Dziennikarzy, którzy chcą z nią przeprowadzić wywiad, uprzedza, że nie opowie żadnych anegdot dotyczących swojej pracy w teatrze i filmie. „Proszę pytać tylko o to, co jest dzisiaj” – mówi.
Nie jestem tak odporny na rzeczywistość jak 96-letnia artystka i od czasu do czasu muszę się znieczulić wspomnieniami. Zwłaszcza gdy patrzę na nasz dzisiejszy sport, który, bądźmy szczerzy, widziany w całości jest przeciętny i bezbarwny. Łatwiej znieść nijakość polskiej piłki, gdy się pamięta Wembley oraz późniejsze sukcesy drużyny Kazimierza Górskiego. Jakoś można przełknąć kolejne niepowodzenia hokeistów, gdy sięgnie się pamięcią do słynnej wiktorii nad Związkiem Radzieckim.

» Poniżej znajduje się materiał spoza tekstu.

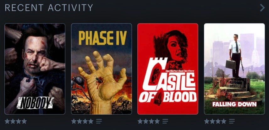
Task: Click the third star under Falling Down poster
Action: pyautogui.click(x=218, y=122)
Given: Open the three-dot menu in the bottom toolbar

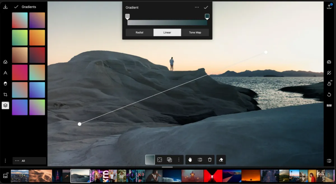Looking at the screenshot, I should pyautogui.click(x=179, y=160).
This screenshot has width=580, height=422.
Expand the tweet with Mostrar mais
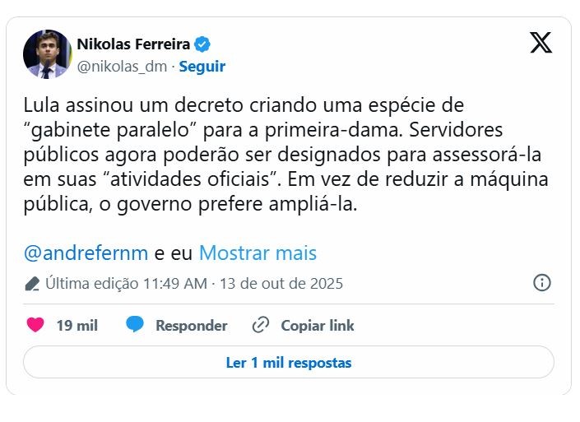click(258, 253)
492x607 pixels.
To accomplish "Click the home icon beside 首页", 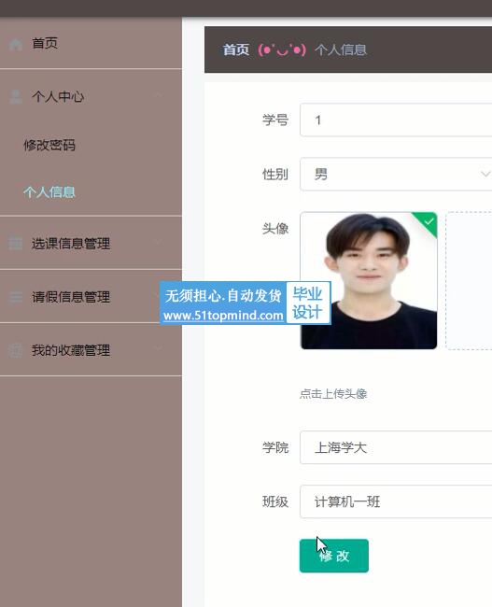I will pos(16,45).
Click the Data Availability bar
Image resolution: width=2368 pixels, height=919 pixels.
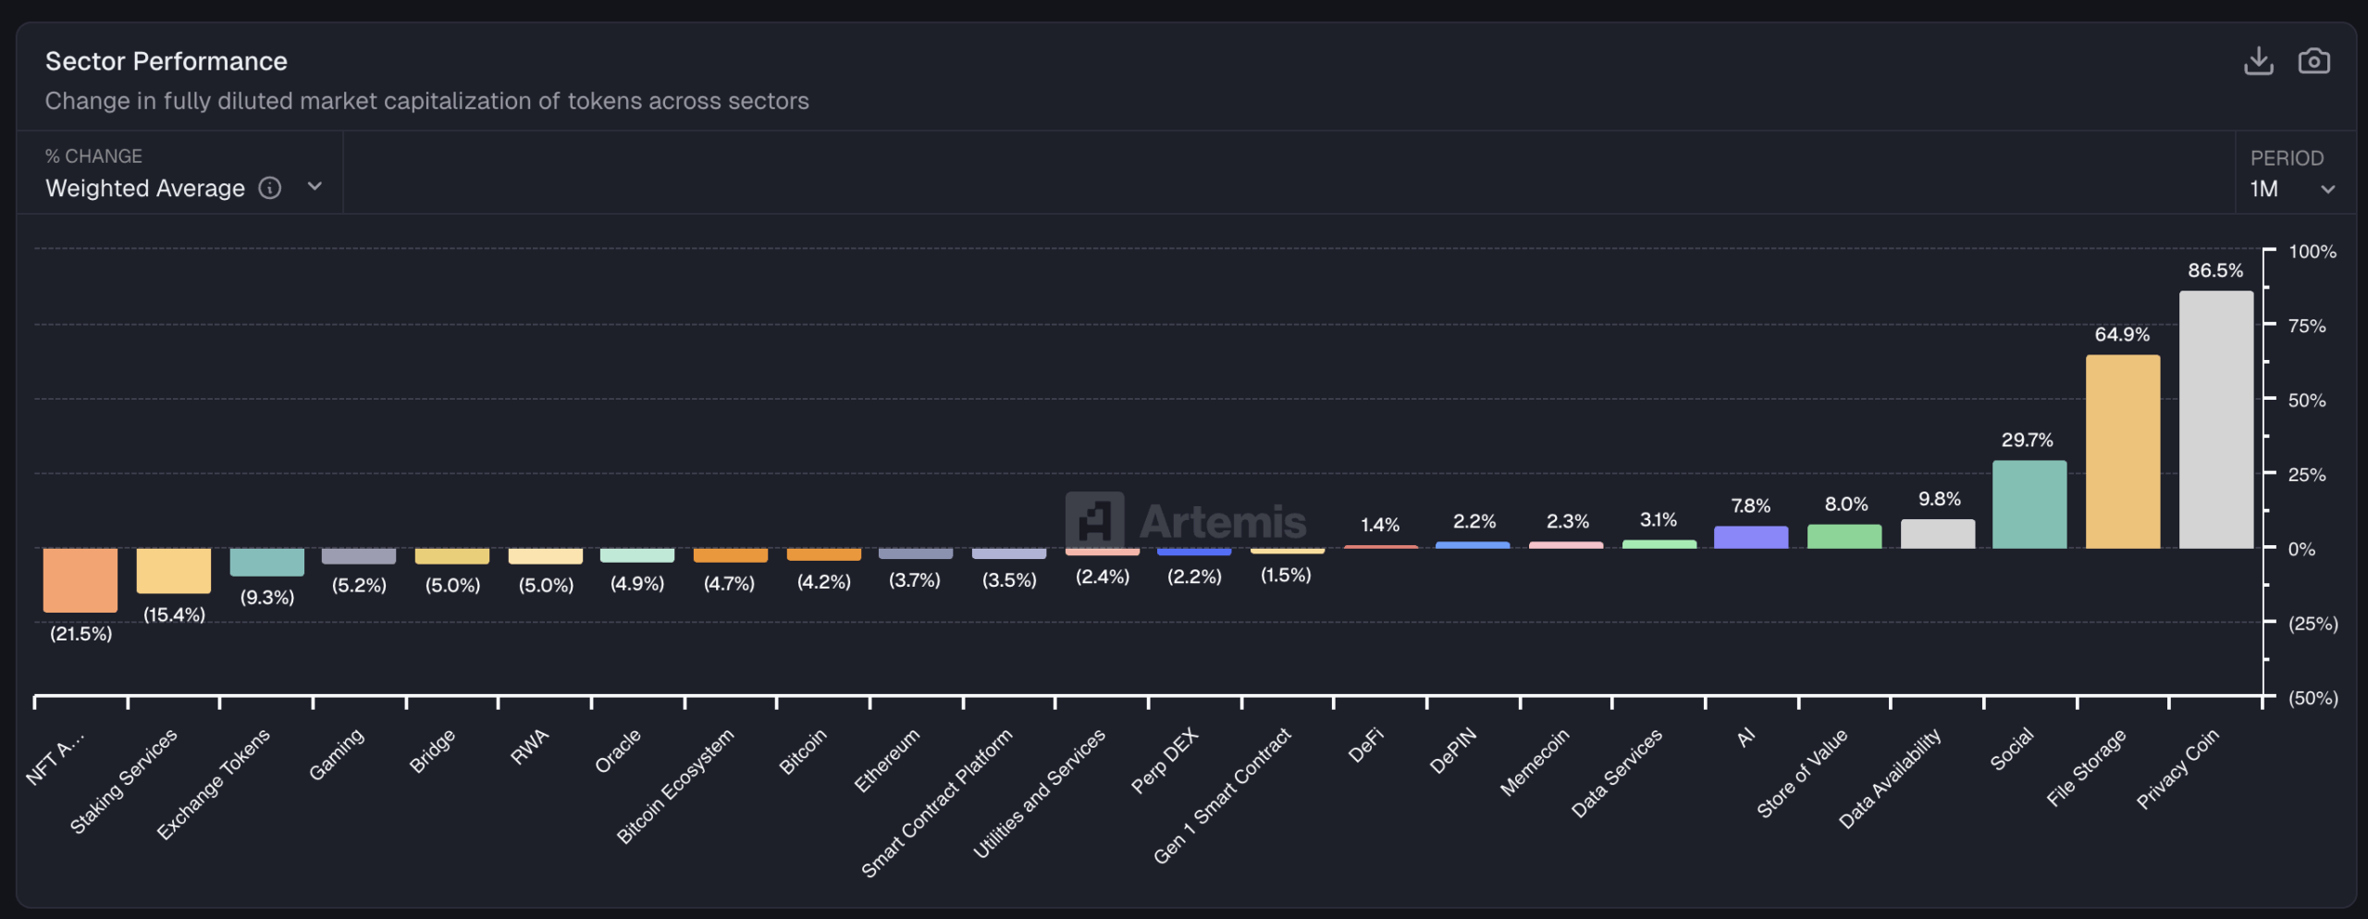1937,534
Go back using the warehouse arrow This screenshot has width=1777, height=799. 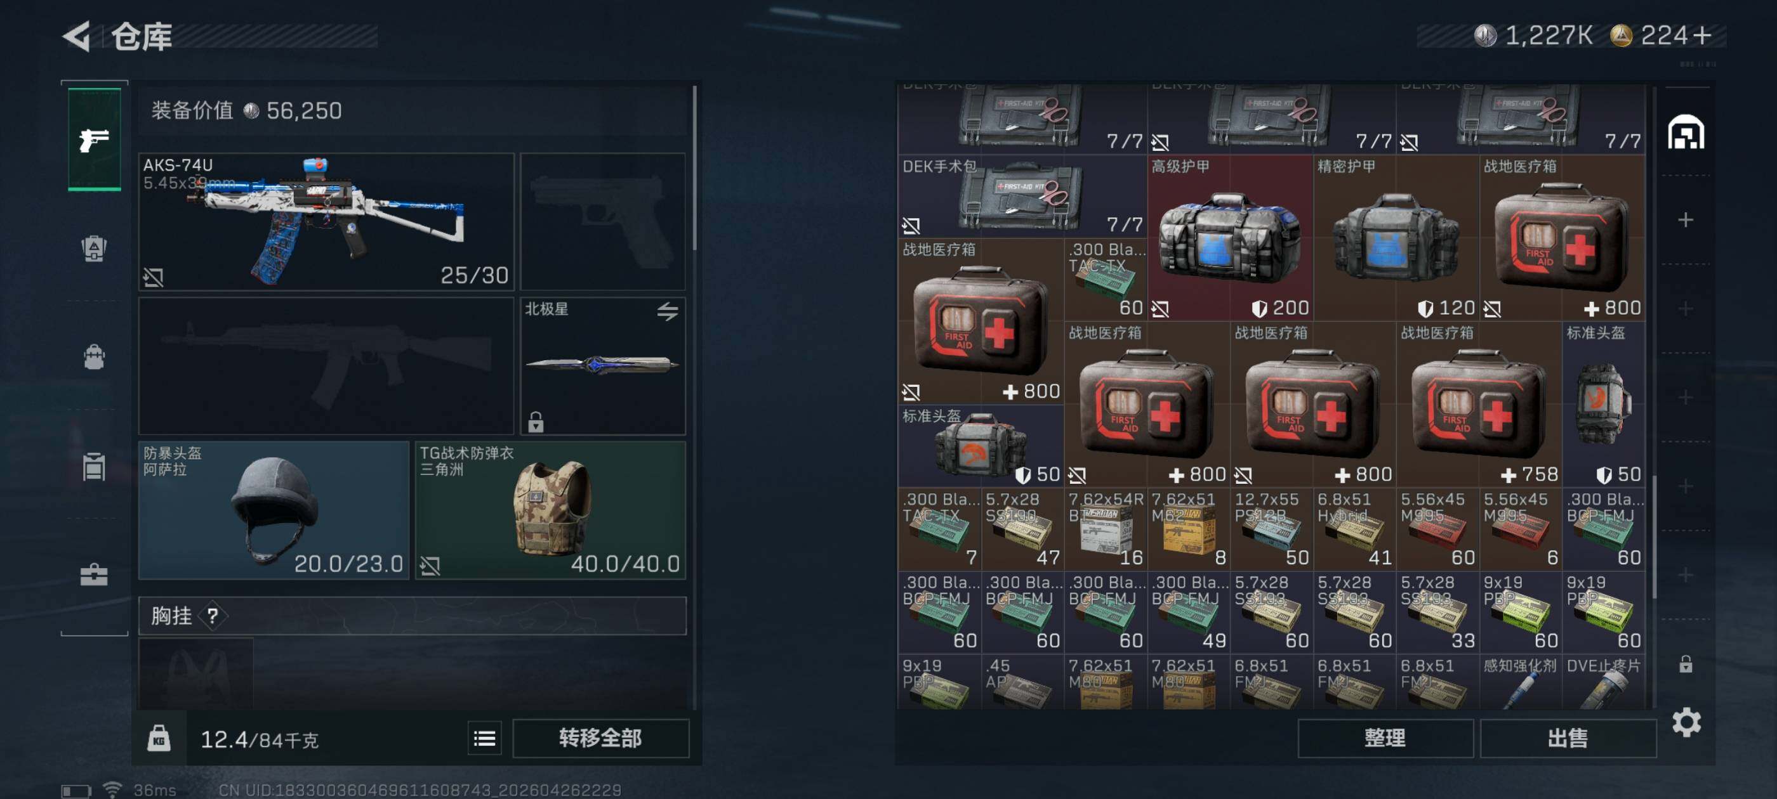click(x=77, y=37)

Równo tydzień temu minęła rocznica tego ostatniego zwycięstwa, odniesionego w 1976 roku na początek mistrzostw świata w Katowicach. Zanim do niego doszło, przegraliśmy z ZSRR 25 meczów z rzędu, ani razu nie udało nam się wygrać, a nawet zremisować. Oglądałem to spotkanie w łóżku, ciężko przeziębiony, z ponad 39-stopniową gorączką. Naszym szło bardzo dobrze, a ja czułem się coraz gorzej. Po pierwszej tercji zasnąłem, budząc się pod koniec meczu. Telewizyjny komentator Stefan Rzeszot podał wynik – 6:4 dla Polski. „O, cholera, źle ze mną” – pomyślałem.
Historia polskiego sportu pełna jest tego rodzaju efektownych szarż. To nasza narodowa specjalność. Natomiast budowanie czegoś stałego, co przetrwałoby dłużej niż rok, idzie już nam bardzo marnie. Wygrywamy w hokeja ze Związkiem Radzieckim, pokazujemy, iż stać nas na to, że jak chcemy, to potrafimy, i potem żyjemy tym sukcesem przez 33 lata. Może więc trzeba zrobić tak jak Irena Kwiatkowska? Żadnych wspomnień, żadnych starych zdjęć? Najważniejsze jest to, co dzieje się dzisiaj?
A dzisiaj nasi hokeiści po raz kolejny walczą o awans do światowej elity. Idzie im na razie nieźle, wygrali dwa pierwsze mecze. 33 lata temu po rewelacyjnym początku Polacy spadli z elitarnej grupy A. Przesądziła o tym bramka stracona kilkadziesiąt sekund przed końcem ostatniego spotkania z RFN. Jak z powyższego wynika, wspomnienia nie tylko znieczulają, bywają też bolesne.